TEXT:
BACKGROUND

Acute liver failure (ALF), characterized by inflammation-mediated hepatocyte dysfunction, poses a significant global health burden. Although neutrophils and macrophages are central to driving inflammatory responses in ALF, the molecular mechanisms governing IL-36-driven inflammation in toll-like receptor 3 (TLR3)-mediated NETosis and macrophage activation remain poorly understood. This study systematically delineates wherein TLR3 activation induces IL-36 hyperactivation and NETosis, which cooperatively trigger macrophage activation to accelerate ALF progression.

METHODS

First, the role of IL-36 signaling was evaluated in the TLR3-provoked mouse peritoneal macrophages (MPMs) and murine bone-derived macrophages (BMDMs) in vitro. Further, the murine model of ALF was established with polyinosinic-polycytidylic acid (Poly(I:C))/D-GalN and acute ethanol gavage in Il1rl2-deficient mice generated by lentivirus-mediated shRNA, and the released NETs were evaluated with immunoblotting and immunofluorescence staining.

RESULTS

We observed Poly(I:C), the specific ligand of TLR3, when combined with extracellular ATP, provoked the IL-36 signaling and the release of IL-1β in macrophages. In contrast, Il36g deficiency reduced the secretion of proinflammatory cytokines, such as IL-1β and HMGB1, upon macrophage activation. While Poly(I:C)/D-GalN or binge ETOH-induced ALF in mice was accompanied by the enhanced level of IL-36γ and NET formation, IL-36R knockdown reversed the liver damage by decreasing the expressions of proinflammatory cytokines and chemokines, reducing the lipid accumulation and preventing the NET formation as well.

CONCLUSION

Our study demonstrates that TLR3-mediated NET formation was enhanced in ALF, and this process was tightly regulated by IL-36 signaling. These findings suggest that targeting IL-36 represents a potential therapeutic target for modulating inflammation in ALF.

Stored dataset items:
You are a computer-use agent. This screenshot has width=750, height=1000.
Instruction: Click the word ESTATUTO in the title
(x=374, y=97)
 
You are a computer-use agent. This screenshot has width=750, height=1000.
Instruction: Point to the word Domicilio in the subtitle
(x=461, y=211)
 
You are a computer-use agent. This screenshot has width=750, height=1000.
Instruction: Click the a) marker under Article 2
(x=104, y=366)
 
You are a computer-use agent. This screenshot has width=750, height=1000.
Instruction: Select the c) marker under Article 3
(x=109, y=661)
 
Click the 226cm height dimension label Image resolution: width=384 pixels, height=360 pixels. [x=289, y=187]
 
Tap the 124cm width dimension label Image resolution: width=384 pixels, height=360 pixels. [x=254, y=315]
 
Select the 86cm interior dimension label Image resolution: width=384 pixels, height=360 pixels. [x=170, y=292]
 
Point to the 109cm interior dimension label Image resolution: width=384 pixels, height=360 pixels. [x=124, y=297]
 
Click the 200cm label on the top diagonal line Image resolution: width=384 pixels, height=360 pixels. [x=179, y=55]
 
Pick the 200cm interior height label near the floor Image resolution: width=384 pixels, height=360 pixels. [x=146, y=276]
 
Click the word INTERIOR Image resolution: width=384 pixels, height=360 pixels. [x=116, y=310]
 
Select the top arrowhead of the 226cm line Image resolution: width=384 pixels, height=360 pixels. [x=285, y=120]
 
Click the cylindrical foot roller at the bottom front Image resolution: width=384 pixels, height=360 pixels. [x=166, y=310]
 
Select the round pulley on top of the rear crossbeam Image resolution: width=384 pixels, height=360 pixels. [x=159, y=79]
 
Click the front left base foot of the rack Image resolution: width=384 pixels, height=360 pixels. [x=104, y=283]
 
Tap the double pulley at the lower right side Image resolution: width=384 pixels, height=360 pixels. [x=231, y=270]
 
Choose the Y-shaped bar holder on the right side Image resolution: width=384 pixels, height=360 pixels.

---

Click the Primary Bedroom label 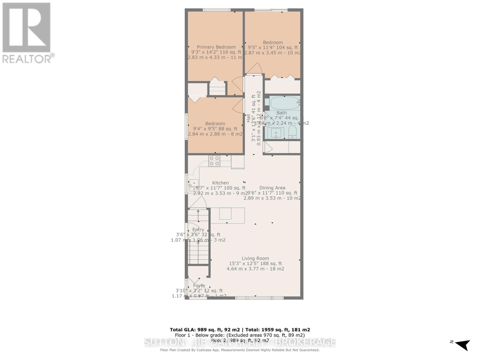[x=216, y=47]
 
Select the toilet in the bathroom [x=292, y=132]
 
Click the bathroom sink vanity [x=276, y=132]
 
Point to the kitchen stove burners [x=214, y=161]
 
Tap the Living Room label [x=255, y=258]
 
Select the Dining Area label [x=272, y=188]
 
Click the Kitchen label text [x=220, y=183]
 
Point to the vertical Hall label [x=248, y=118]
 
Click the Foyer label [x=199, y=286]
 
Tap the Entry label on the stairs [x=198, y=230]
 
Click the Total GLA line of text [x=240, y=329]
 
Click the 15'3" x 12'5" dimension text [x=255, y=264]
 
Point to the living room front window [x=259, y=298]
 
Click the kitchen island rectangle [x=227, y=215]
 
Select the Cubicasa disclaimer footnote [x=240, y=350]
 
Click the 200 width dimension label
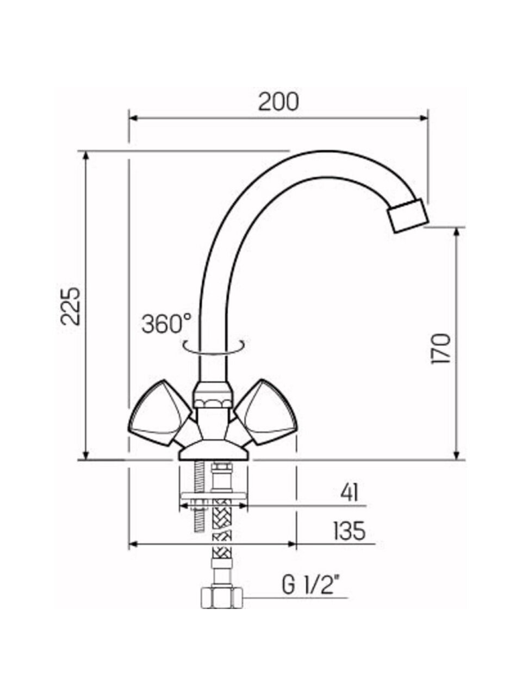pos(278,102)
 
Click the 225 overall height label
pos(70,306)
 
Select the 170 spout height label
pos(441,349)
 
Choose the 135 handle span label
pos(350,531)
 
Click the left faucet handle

WORK REQUIRED: Reproduce the passage of the acute liver failure abstract starting with "Our study demonstrates" and going on through "inflammation in ALF.".

OUTPUT FOR THIS EXERCISE:
Our study demonstrates that TLR3-mediated NET formation was enhanced in ALF, and this process was tightly regulated by IL-36 signaling. These findings suggest that targeting IL-36 represents a potential therapeutic target for modulating inflammation in ALF.